● INSTRUCTIONS TO FOLLOW: All of the records must be repeated exactly as they read.

----- DATA LISTING

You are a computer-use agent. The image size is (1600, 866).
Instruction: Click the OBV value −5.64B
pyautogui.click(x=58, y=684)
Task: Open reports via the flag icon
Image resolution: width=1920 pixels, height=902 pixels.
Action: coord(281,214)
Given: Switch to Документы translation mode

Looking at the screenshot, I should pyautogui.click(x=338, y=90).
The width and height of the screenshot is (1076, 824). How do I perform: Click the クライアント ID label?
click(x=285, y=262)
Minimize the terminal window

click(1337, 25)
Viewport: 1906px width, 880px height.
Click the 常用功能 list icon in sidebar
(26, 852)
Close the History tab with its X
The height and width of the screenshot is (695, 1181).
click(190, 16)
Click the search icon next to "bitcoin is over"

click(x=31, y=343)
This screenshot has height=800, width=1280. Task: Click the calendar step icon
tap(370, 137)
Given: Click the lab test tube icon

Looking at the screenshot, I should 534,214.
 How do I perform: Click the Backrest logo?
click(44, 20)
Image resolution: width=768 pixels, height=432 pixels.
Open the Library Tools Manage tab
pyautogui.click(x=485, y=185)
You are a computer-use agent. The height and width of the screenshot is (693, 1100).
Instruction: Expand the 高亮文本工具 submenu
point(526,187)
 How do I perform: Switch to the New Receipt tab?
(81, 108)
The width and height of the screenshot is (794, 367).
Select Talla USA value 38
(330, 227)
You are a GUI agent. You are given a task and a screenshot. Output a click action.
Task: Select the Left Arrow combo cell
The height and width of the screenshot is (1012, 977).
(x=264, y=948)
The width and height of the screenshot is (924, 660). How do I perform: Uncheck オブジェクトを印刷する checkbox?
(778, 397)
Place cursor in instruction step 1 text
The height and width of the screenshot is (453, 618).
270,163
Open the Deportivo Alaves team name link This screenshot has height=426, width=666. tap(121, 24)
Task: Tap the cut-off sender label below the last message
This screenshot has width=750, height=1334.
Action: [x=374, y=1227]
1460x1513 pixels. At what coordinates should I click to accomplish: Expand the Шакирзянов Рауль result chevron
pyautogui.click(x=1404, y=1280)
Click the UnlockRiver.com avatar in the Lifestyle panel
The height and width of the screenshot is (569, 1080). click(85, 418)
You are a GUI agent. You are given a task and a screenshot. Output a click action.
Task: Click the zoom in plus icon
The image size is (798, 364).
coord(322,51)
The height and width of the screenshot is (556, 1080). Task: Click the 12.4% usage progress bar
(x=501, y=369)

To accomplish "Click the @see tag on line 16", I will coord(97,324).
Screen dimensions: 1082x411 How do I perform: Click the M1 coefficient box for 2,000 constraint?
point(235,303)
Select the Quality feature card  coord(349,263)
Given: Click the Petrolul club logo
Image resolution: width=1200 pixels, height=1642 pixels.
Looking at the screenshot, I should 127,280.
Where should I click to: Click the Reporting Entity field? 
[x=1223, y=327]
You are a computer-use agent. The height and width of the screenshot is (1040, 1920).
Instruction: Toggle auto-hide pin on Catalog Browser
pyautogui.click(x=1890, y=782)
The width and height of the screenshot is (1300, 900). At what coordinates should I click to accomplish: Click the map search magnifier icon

----------

● RESULT OF THE EXERCISE:
You are a computer-use agent. The image size is (1600, 866).
Instruction: Click the OBV value −5.64B
pyautogui.click(x=58, y=684)
Task: Open reports via the flag icon
Image resolution: width=1920 pixels, height=902 pixels.
Action: coord(281,214)
Given: Switch to Документы translation mode

Looking at the screenshot, I should pyautogui.click(x=338, y=90).
The width and height of the screenshot is (1076, 824). How do I perform: Click the クライアント ID label?
click(x=285, y=262)
Minimize the terminal window

click(1337, 25)
Viewport: 1906px width, 880px height.
Click the 常用功能 list icon in sidebar
(26, 852)
Close the History tab with its X
The height and width of the screenshot is (695, 1181).
click(190, 16)
Click the search icon next to "bitcoin is over"

click(x=31, y=343)
This screenshot has height=800, width=1280. Task: Click the calendar step icon
tap(370, 137)
Given: Click the lab test tube icon

Looking at the screenshot, I should 534,214.
 How do I perform: Click the Backrest logo?
click(44, 20)
Image resolution: width=768 pixels, height=432 pixels.
Open the Library Tools Manage tab
pyautogui.click(x=485, y=185)
You are a computer-use agent. The height and width of the screenshot is (693, 1100).
Instruction: Expand the 高亮文本工具 submenu
point(526,187)
 How do I perform: Switch to the New Receipt tab?
(81, 108)
The width and height of the screenshot is (794, 367).
Select Talla USA value 38
(330, 227)
You are a GUI agent. You are given a task and a screenshot. Output a click action.
Task: Select the Left Arrow combo cell
The height and width of the screenshot is (1012, 977).
(x=264, y=948)
The width and height of the screenshot is (924, 660). How do I perform: Uncheck オブジェクトを印刷する checkbox?
(778, 397)
Place cursor in instruction step 1 text
The height and width of the screenshot is (453, 618).
270,163
Open the Deportivo Alaves team name link This screenshot has height=426, width=666. tap(121, 24)
Task: Tap the cut-off sender label below the last message
This screenshot has width=750, height=1334.
Action: [x=374, y=1227]
1460x1513 pixels. At what coordinates should I click to accomplish: Expand the Шакирзянов Рауль result chevron
pyautogui.click(x=1404, y=1280)
Click the UnlockRiver.com avatar in the Lifestyle panel
The height and width of the screenshot is (569, 1080). click(85, 418)
You are a GUI agent. You are given a task and a screenshot. Output a click action.
Task: Click the zoom in plus icon
The image size is (798, 364).
coord(322,51)
The height and width of the screenshot is (556, 1080). Task: Click the 12.4% usage progress bar
(x=501, y=369)

To accomplish "Click the @see tag on line 16", I will coord(97,324).
Screen dimensions: 1082x411 How do I perform: Click the M1 coefficient box for 2,000 constraint?
point(235,303)
Select the Quality feature card  coord(349,263)
Given: Click the Petrolul club logo
Image resolution: width=1200 pixels, height=1642 pixels.
Looking at the screenshot, I should 127,280.
Where should I click to: Click the Reporting Entity field? 
[x=1223, y=327]
You are a computer-use agent. The height and width of the screenshot is (1040, 1920).
Instruction: Toggle auto-hide pin on Catalog Browser
pyautogui.click(x=1890, y=782)
The width and height of the screenshot is (1300, 900). At what coordinates should I click to accomplish: Click the map search magnifier icon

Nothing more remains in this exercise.